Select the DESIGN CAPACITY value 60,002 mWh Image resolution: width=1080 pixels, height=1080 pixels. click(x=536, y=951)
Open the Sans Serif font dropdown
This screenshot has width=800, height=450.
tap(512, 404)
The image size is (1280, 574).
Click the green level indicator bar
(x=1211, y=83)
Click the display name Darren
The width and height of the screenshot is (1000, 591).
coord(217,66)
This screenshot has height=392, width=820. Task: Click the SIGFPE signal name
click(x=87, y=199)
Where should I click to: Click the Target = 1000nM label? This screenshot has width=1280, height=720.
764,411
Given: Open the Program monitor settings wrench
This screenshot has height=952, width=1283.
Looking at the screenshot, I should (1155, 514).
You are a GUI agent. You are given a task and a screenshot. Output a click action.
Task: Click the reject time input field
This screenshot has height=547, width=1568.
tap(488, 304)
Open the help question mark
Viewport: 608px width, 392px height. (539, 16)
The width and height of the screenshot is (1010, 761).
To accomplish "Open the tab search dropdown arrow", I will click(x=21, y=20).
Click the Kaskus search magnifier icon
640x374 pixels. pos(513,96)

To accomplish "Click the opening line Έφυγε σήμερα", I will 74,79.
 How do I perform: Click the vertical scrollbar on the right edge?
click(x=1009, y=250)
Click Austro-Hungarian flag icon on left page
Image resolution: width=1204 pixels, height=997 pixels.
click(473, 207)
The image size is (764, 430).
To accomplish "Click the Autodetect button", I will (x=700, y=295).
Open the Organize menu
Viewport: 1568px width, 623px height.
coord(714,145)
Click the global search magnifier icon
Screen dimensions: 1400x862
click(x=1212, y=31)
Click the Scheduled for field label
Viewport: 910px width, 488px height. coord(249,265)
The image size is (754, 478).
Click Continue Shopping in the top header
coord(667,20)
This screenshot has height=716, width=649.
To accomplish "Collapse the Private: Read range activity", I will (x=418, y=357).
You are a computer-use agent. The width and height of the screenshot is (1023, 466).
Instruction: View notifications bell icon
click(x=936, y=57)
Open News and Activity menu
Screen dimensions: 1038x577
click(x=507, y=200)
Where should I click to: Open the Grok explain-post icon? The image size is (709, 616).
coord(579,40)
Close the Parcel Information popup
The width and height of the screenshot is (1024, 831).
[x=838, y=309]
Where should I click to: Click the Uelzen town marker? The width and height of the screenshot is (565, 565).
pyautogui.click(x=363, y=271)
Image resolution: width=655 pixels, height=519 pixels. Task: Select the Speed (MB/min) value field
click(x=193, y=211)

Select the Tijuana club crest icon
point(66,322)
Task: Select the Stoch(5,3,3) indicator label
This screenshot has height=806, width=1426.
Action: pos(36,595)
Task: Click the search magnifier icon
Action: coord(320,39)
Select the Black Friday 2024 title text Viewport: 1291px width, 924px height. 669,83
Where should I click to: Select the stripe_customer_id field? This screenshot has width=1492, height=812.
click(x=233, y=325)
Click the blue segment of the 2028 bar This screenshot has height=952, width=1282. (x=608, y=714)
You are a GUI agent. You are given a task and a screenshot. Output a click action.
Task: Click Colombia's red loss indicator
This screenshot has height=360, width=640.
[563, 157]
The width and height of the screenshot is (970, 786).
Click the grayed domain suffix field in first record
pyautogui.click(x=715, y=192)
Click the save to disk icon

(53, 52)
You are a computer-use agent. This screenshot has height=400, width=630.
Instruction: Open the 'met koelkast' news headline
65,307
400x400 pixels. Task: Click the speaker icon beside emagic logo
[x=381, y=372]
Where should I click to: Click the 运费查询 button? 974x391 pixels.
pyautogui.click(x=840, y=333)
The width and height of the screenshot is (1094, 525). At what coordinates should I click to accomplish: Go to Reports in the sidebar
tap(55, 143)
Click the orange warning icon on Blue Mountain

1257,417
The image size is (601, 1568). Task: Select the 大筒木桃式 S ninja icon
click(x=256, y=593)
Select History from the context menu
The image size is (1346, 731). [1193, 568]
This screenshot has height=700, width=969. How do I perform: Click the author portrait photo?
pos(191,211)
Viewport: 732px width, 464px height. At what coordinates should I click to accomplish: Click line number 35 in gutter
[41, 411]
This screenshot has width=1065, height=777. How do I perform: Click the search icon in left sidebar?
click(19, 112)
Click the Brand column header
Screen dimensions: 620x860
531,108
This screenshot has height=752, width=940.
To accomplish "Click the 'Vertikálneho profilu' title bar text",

## Assigned task
Repeat the lines above with every word intact.

## Response to this exercise
Select the DESIGN CAPACITY value 60,002 mWh Image resolution: width=1080 pixels, height=1080 pixels. click(x=536, y=951)
Open the Sans Serif font dropdown
This screenshot has width=800, height=450.
tap(512, 404)
The image size is (1280, 574).
Click the green level indicator bar
(x=1211, y=83)
Click the display name Darren
The width and height of the screenshot is (1000, 591).
coord(217,66)
This screenshot has height=392, width=820. Task: Click the SIGFPE signal name
click(x=87, y=199)
Where should I click to: Click the Target = 1000nM label? This screenshot has width=1280, height=720.
764,411
Given: Open the Program monitor settings wrench
This screenshot has height=952, width=1283.
Looking at the screenshot, I should (1155, 514).
You are a GUI agent. You are given a task and a screenshot. Output a click action.
Task: Click the reject time input field
This screenshot has height=547, width=1568.
tap(488, 304)
Open the help question mark
Viewport: 608px width, 392px height. (539, 16)
The width and height of the screenshot is (1010, 761).
To accomplish "Open the tab search dropdown arrow", I will click(x=21, y=20).
Click the Kaskus search magnifier icon
640x374 pixels. pos(513,96)

To accomplish "Click the opening line Έφυγε σήμερα", I will 74,79.
 How do I perform: Click the vertical scrollbar on the right edge?
click(x=1009, y=250)
Click Austro-Hungarian flag icon on left page
Image resolution: width=1204 pixels, height=997 pixels.
click(473, 207)
The image size is (764, 430).
To accomplish "Click the Autodetect button", I will (x=700, y=295).
Open the Organize menu
Viewport: 1568px width, 623px height.
coord(714,145)
Click the global search magnifier icon
Screen dimensions: 1400x862
click(x=1212, y=31)
Click the Scheduled for field label
Viewport: 910px width, 488px height. coord(249,265)
The image size is (754, 478).
Click Continue Shopping in the top header
coord(667,20)
This screenshot has height=716, width=649.
To accomplish "Collapse the Private: Read range activity", I will (x=418, y=357).
You are a computer-use agent. The width and height of the screenshot is (1023, 466).
Instruction: View notifications bell icon
click(x=936, y=57)
Open News and Activity menu
Screen dimensions: 1038x577
click(x=507, y=200)
Where should I click to: Open the Grok explain-post icon? The image size is (709, 616).
coord(579,40)
Close the Parcel Information popup
The width and height of the screenshot is (1024, 831).
[x=838, y=309]
Where should I click to: Click the Uelzen town marker? The width and height of the screenshot is (565, 565).
pyautogui.click(x=363, y=271)
Image resolution: width=655 pixels, height=519 pixels. Task: Select the Speed (MB/min) value field
click(x=193, y=211)

Select the Tijuana club crest icon
point(66,322)
Task: Select the Stoch(5,3,3) indicator label
This screenshot has height=806, width=1426.
Action: pos(36,595)
Task: Click the search magnifier icon
Action: coord(320,39)
Select the Black Friday 2024 title text Viewport: 1291px width, 924px height. 669,83
Where should I click to: Select the stripe_customer_id field? This screenshot has width=1492, height=812.
click(x=233, y=325)
Click the blue segment of the 2028 bar This screenshot has height=952, width=1282. (x=608, y=714)
You are a GUI agent. You are given a task and a screenshot. Output a click action.
Task: Click Colombia's red loss indicator
This screenshot has height=360, width=640.
[563, 157]
The width and height of the screenshot is (970, 786).
Click the grayed domain suffix field in first record
pyautogui.click(x=715, y=192)
Click the save to disk icon

(53, 52)
You are a computer-use agent. This screenshot has height=400, width=630.
Instruction: Open the 'met koelkast' news headline
65,307
400x400 pixels. Task: Click the speaker icon beside emagic logo
[x=381, y=372]
Where should I click to: Click the 运费查询 button? 974x391 pixels.
pyautogui.click(x=840, y=333)
The width and height of the screenshot is (1094, 525). At what coordinates should I click to accomplish: Go to Reports in the sidebar
tap(55, 143)
Click the orange warning icon on Blue Mountain

1257,417
The image size is (601, 1568). Task: Select the 大筒木桃式 S ninja icon
click(x=256, y=593)
Select History from the context menu
The image size is (1346, 731). [1193, 568]
This screenshot has height=700, width=969. How do I perform: Click the author portrait photo?
pos(191,211)
Viewport: 732px width, 464px height. At what coordinates should I click to accomplish: Click line number 35 in gutter
[41, 411]
This screenshot has width=1065, height=777. How do I perform: Click the search icon in left sidebar?
click(19, 112)
Click the Brand column header
Screen dimensions: 620x860
531,108
This screenshot has height=752, width=940.
To accomplish "Click the 'Vertikálneho profilu' title bar text",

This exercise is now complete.